Le bilan 2008 de la
Commission Nationale Informatique et Libertés (CNIL) publié dans son rapport annuel le 13 mai 2009 affiche un manque de moyens.
Les particuliers ont contribué en grande partie à ce déséquilibre en
doublant en 10 ans leur nombre de plaintes, qui s'élèvent à 4.244 en 2008.
Pour un quart de ces plaintes, c'est
le commerce qui est visé et pour un autre quart c'est le secteur
banque-crédit.
La CNIL manque de moyens financiers pour faire face à cet accroissement : l'activité 2008 a conduit seulement à 9 sanctions financières (d'un montant de 137.100 euros), 126 mises en demeure, 5 dénonciations au parquet et un avertissement.
Dans une interview publiée par "Le Point", Alex Türk, son président, indique que la CNIL a encore du retard, malgré l'augmentation de son budget et de ses effectifs passés de 80 à 140 sur les cinq dernières années par rapport à ses homologues disposant d'effectifs beaucoup plus importants : Grande-Bretagne (270 personnes) et Allemagne (400).

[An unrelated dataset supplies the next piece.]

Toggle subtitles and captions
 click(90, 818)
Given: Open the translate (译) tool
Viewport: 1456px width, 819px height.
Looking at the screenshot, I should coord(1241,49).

Pour développer ses moyens d'action, la CNIL réfléchit alors à un nouveau mode de financement.
Pour rétablir l'équilibre nécessaire,
les entreprises et collectivités locales pourraient être mises à contribution.
Comme en Grande-Bretagne, une redevance payée par les créateurs et utilisateurs de fichiers informatiques tels que les entreprises ou collectivités locales pourrait être instaurée (avoisinerait 50 euros par an, précise Alex Türk), alors que actuellement ce sont les seuls contribuables qui financent les activités.